Les Rencontres Nationales du Travail Social en Lutte, soutenues par la Fédération SUD Santé Sociaux et les syndicats qui les ont rejoints, CGT, FSU, CNT ont mobilisé dans toute la France.
Fortement décidés à se faire entendre, les « Invisibles « , les exclus, les trahis du Ségur ont donné de la voix ce 3 Décembre

Plus de 50 initiatives locales

Réparties sur tout le territoire, réunissant des salariés, des étudiants et toutes celles et ceux se réclamant du travail social et médico-social, syndiqués et non-syndiqués, soutenus par les organisations syndicales, elles-ils ont dénoncé leurs conditions d’étude, de travail et les conditions d’accueil et de prise en charge des populations les plus fragilisées.

Ensemble elles-ils ont clamé leurs revendications.

Pour SUD :

• Un salaire net minimum à 1700€.
• Une augmentation immédiate des salaires pour l’ensemble des personnels soignants, techniques, administratifs, de la santé, du social et médico-social de 400€ net mensuel, qu’ils-elles soient de la FPH, du privé lucratif comme non lucratif.
• Une carrière avec évolution linéaire et sans barrage pour tous-tes les agent-es et salarié-es de la santé, du social et du médico-social dans le public comme dans le privé.
• La reconnaissance sans condition en maladie professionnelle de tous les personnels de santé et d’action sociale atteintes par le covid-19.
• L’arrêt de la déréglementation sur le temps travail rendu possible par le protocole d’accord du « Ségur de la santé » et la baisse de temps de travail pour nos métiers pénibles.
• Un plan d’embauche massif pour l’hôpital, pour les EHPADs et pour toutes les structures du social et du médico-social. Stagiairisations et titularisations rapides dans la FPH et des CDI dans le privé.
• Le changement de financement de l’hôpital, du social et du médico-social avec la fin de la T2A.
• Ouverture de centres de santé publics, avec une médecine salariée, au plus proche de la population.
• Un système de protection sociale unique, uniforme et universel, assuré à 100% par la Sécurité sociale, avec une gestion démocratique par les représentant-es des travailleuses et travailleurs.
• La fin de la marchandisation de la santé, du social et du médico-social au profit d’un grand service public.

A Paris, près de 600 personnes étaient réunies devant le Ministère de la Santé et de la Solidarité.

Malgré une météo venteuse et pluvieuse, toutes et tous ont donné de la voix.
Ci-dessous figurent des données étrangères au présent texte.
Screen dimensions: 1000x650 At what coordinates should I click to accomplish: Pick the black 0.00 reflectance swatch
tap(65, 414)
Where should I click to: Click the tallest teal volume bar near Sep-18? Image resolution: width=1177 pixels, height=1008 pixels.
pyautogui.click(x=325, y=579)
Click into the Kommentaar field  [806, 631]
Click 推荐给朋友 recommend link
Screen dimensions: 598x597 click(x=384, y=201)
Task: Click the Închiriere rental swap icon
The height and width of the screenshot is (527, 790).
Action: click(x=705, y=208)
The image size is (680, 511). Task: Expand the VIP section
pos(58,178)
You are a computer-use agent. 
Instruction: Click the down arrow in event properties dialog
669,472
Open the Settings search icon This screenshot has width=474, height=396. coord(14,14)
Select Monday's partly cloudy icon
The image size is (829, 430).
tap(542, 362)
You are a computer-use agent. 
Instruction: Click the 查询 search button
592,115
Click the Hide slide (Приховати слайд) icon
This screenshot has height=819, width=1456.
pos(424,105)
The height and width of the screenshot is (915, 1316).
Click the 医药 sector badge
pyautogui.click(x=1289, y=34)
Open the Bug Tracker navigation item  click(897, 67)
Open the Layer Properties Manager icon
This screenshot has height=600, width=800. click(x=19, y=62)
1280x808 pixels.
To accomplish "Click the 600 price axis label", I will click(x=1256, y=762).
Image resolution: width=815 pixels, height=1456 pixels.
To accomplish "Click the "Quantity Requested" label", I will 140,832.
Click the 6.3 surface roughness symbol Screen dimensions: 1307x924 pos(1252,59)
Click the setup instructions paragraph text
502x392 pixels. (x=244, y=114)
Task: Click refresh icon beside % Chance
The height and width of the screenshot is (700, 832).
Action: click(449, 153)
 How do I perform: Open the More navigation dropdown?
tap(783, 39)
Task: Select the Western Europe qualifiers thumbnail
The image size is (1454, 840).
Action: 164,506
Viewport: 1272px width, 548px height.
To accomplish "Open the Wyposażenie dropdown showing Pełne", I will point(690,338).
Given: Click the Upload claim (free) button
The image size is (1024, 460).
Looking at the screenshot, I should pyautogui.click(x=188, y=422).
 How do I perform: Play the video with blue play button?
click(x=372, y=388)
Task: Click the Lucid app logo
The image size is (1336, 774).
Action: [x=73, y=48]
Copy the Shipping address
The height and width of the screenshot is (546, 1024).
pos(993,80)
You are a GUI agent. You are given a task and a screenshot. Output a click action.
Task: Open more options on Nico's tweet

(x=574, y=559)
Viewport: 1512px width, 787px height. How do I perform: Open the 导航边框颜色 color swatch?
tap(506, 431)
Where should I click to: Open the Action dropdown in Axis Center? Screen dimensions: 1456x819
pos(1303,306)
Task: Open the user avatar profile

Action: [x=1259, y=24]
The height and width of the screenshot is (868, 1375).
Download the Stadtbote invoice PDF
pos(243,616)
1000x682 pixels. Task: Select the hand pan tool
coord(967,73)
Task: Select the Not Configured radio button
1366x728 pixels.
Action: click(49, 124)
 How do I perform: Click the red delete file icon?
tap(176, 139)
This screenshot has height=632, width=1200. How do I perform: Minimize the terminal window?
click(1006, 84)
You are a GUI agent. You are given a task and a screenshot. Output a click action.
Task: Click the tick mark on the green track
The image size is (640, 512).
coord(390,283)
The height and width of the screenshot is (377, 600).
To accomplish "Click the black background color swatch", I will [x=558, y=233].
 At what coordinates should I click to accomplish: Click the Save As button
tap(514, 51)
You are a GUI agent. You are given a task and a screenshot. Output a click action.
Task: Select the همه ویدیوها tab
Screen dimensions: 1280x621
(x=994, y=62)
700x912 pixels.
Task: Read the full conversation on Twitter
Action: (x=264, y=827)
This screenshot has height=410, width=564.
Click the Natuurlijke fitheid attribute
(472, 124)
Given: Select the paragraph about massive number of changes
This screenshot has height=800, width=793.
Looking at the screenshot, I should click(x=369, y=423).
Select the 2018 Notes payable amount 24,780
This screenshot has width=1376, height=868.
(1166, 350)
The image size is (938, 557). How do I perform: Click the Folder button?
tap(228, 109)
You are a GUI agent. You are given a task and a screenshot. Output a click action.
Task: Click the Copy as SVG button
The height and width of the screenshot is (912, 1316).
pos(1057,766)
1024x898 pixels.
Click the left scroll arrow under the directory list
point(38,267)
Les slogans ont exprimé tout à la fois la colère et la détermination de cette première journée d’action qui en appelle d’autres.

Une délégation constituée de représentant des Rencontres Nationales des Travailleurs Sociaux en Lutte, de SUD, de la CGT, de le FSU, a été reçue par Sébastien DELESCLUSE, (directeur du Cabinet d’Olivier VÉRAN), Jérôme JUMEL (Chef de service, adjoint à la Directrice générale de la cohésion sociale), David SOMBRIÉ (Sous-direction sur les projections sociales et des territoires).

Se faire entendre et comprendre, tel était notre leitmotiv lors de cette rencontre. L’augmentation demandée n’est que le rattrapage de 20 ans de la perte de salaire par rapport à l’augmentation du coût de la vie. Plus d’effectifs, plus de moyens, plus de salaire, l’ouverture de places pour le privé. Nous avons été écoutés mais la réponse est sinistre avec la nomination récente de Michel LAFORCADE pour faire un état des lieux et se positionner sur les secteurs oubliés du Ségur. Une fois de plus les réponses apportées se dédouanent sur d’autres personnes, on se moque de nous, continuons à nous faire entendre.

Décidé-e-s à ne pas en rester là, des réflexions, des concertations sont déjà en cours pour construire et réussir la poursuite de la lutte jusqu’à la victoire.